The GTAP9 database used in this study includes data on consumption, production and trade that are globally consistent for three benchmark years of 2004, 2007 and 2011. We employ the 2011 version of this database. The GTAP database is composed of input–output (I–O) statistics contributed by members of the GTAP network. These I–O tables allow us to capture the inter-sectoral linkages within each country in the GTAP model. The GTAP 9 database includes separate I–O tables for 120 individual countries representing 98 per cent of global gross domestic product (GDP) and 92 per cent of the world’s population, along with 20 composite regions which aggregate smaller economies. The list of countries included as individual regions in GTAP is provided in Figure 2. Countries in white background are captured as individual regions in the database while countries in a dark background are aggregated into ‘rest of’ the world.
In the version 9 of the GTAP database used in this study, economic activities correspond to 57 products and services following the United Nations Central Product Classification and the International Standard Industrial Classification. The data base includes 14 agricultural sectors (including forestry and fishing), four mineral extraction sectors, eight food processing sectors, 16 manufacturing sectors, three utility distribution sectors (construction, wholesale and retail trade), three transportation sectors, six service sectors and dwellings.

In this study, all the policy instruments are represented as ad valorem tax equivalents that create wedges between the prices that prevail in the international market and that are assumed to be undistorted and prices that include the effects of policies in domestic markets. Domestic support is usually intended as the combination of market price support and budgetary payments following the OECD PSE methodology. In this analysis, we focus on market price support while budgetary transfers are omitted unless they are clearly tight to one commodity in the form of a commodity-specific input subsidy, for example. The latter case implies that both the market price-support component and the commodity-specific budgetary transfer could be captured in the NRA.

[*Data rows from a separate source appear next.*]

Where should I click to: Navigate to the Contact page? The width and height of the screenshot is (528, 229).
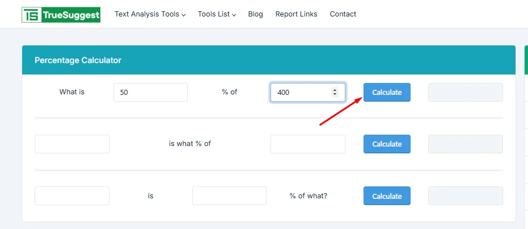click(x=343, y=14)
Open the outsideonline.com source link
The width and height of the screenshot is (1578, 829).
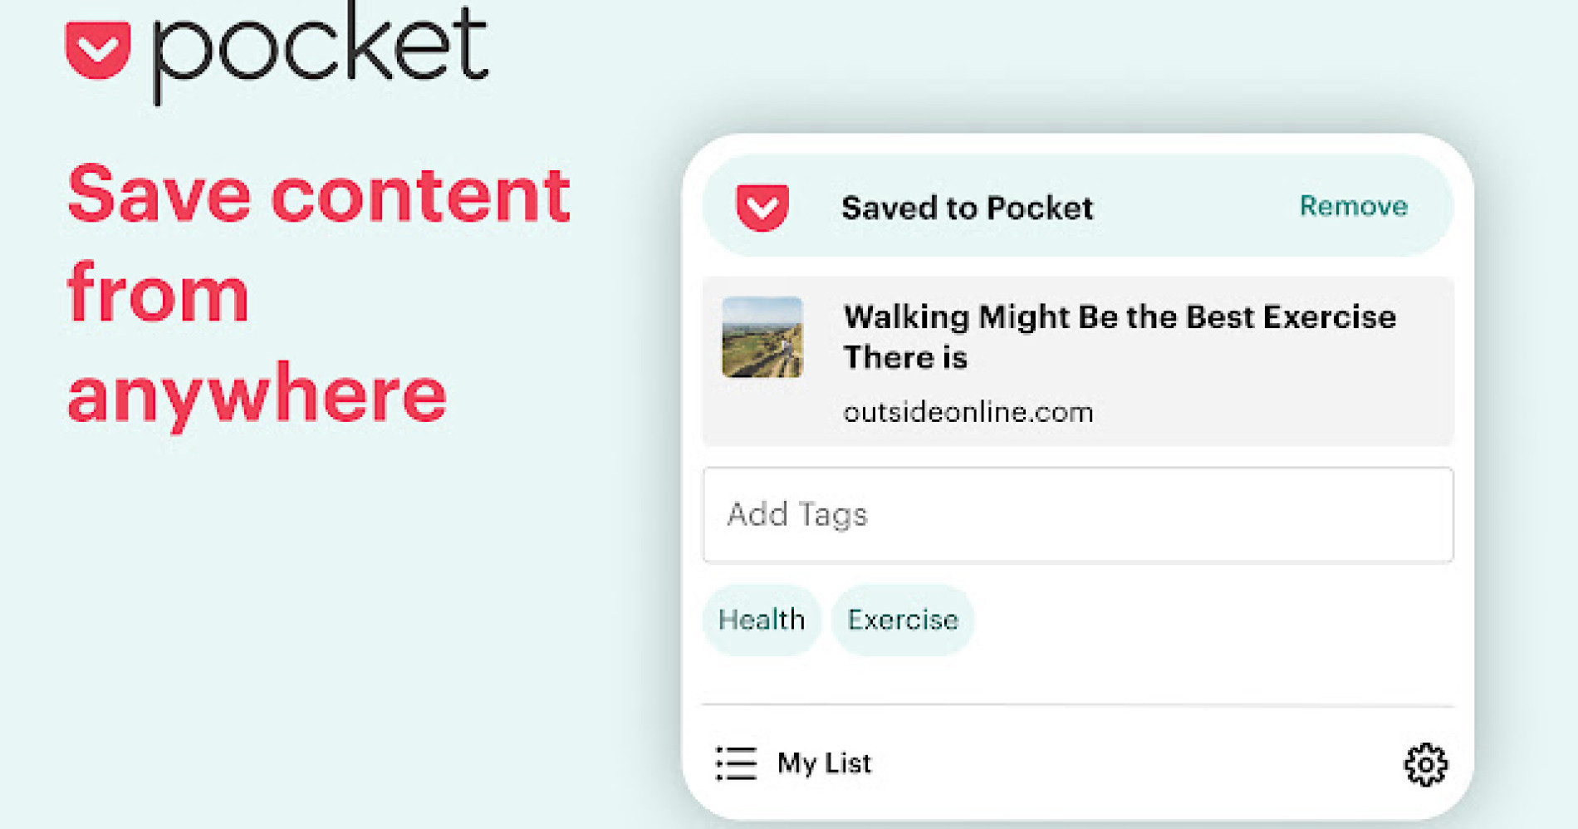[x=968, y=412]
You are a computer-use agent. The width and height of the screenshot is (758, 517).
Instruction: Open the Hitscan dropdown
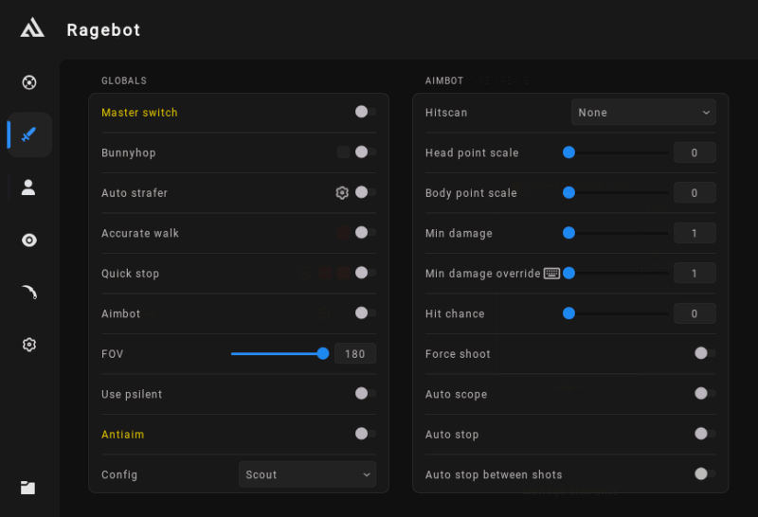[642, 113]
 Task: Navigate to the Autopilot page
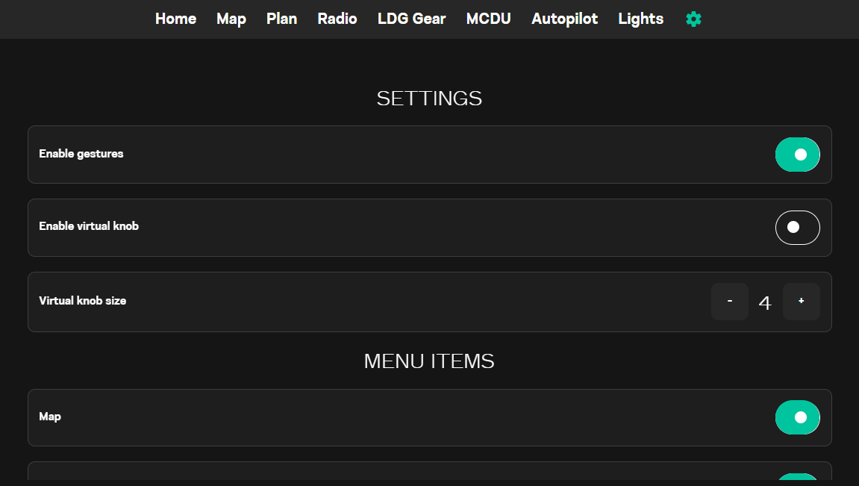[x=564, y=19]
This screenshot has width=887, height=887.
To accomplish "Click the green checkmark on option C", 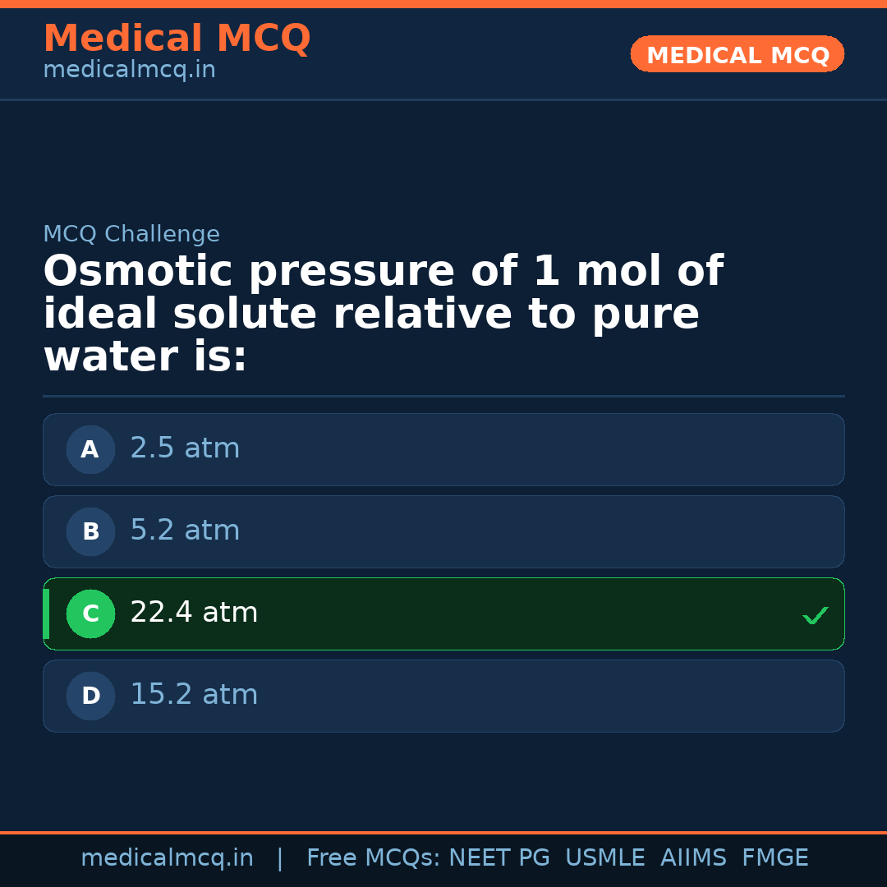I will pos(814,614).
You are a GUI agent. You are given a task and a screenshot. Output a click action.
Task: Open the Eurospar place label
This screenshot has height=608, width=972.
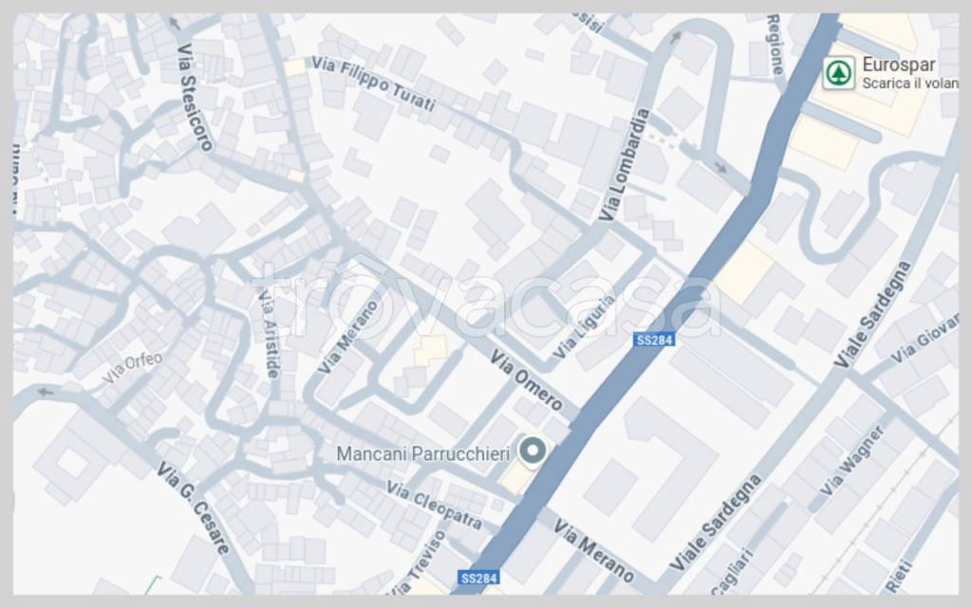pyautogui.click(x=898, y=64)
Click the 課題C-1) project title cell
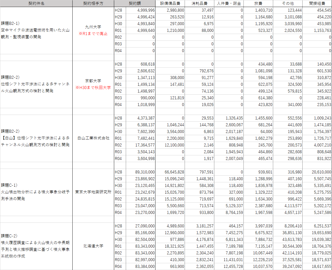332x270 pixels. point(36,192)
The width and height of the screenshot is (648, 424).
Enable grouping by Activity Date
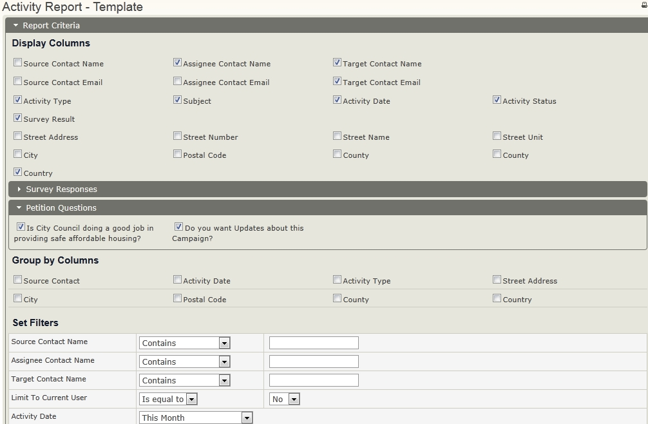pyautogui.click(x=178, y=280)
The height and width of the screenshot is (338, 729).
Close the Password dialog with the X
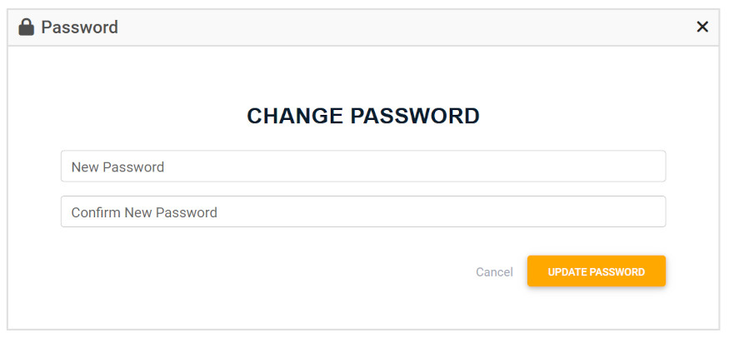point(702,27)
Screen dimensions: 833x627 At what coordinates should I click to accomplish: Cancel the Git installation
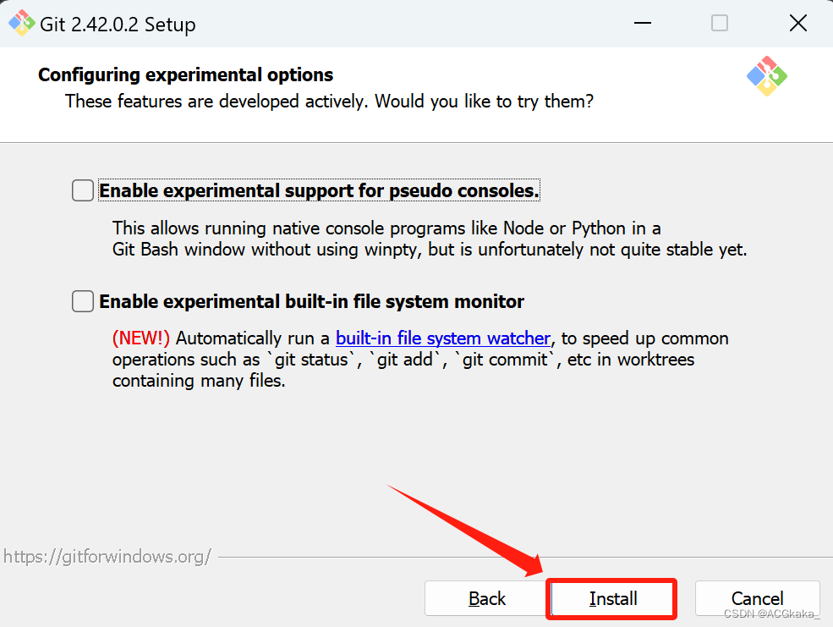pos(757,599)
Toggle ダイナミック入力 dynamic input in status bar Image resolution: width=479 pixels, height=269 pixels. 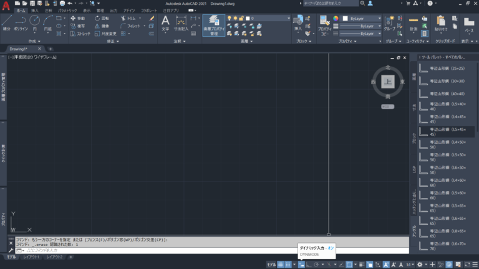301,265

Moreover, it should be noted that disentangling market price support from the border measures goes beyond the scope of this paper. Hence, when dealing with domestic support issues, we focus on the behavioural equations in the production technology representation of the standard GTAP model (production tree). For a specific production activity, this production tree combines intermediate inputs and primary factor inputs such as land, labour, capital and natural resources applying a nested structure. The production technology tree is shown in Figure 3. This figure shows the nested structure of the model. Intermediate inputs and value added are combined to produce one output following a Leontief function. The value added aggregates the production factors following a CES function (ESUBVA). The lower nest of the production function aggregates imported intermediate inputs from different regions following a CES function (ESUBM), while the upper nest determines the combination of domestically produced inputs and imported ones (ESUBD). While capital and labour are considered mobile, natural resources and land are treated as sluggish endowments. The primary factors of production (land, capital, labour and natural resources) are assumed to be fully employed in each region. These factors are not allowed to move across regions. It should be noted that the elasticity of substitution between factors is much smaller for the agricultural sectors than the other sectors (0.26 as opposed to more than 1.05). In other words, the model assumes an inelastic substitution of production factors in the agriculture sector. Moreover, land is a factor that is considered specific to agriculture—and which has the effect of dampening the supply response of sectors requiring land. As a result, an increase in the demand for agriculture production will result in an increase in the land price. As such, growth in agriculture production associated with constant land supply will require substituting land by other primary factors.

In order to incorporate the MAFAP-based taxes/subsidies data into the GTAP, we employ the widely used Altertax tool (Malcolm, 1998). This entails changing the taxes and subsidies in the dataset, without affecting the balance and other parts of the data base. The closure and elasticity parameters are designed to suit the requirement of changing nothing other than the taxes and subsidies. A virtue of this tool is that it can preserve the balance as well as the initial economic structure of the data base, with the only changes being the tax rates that are targeted.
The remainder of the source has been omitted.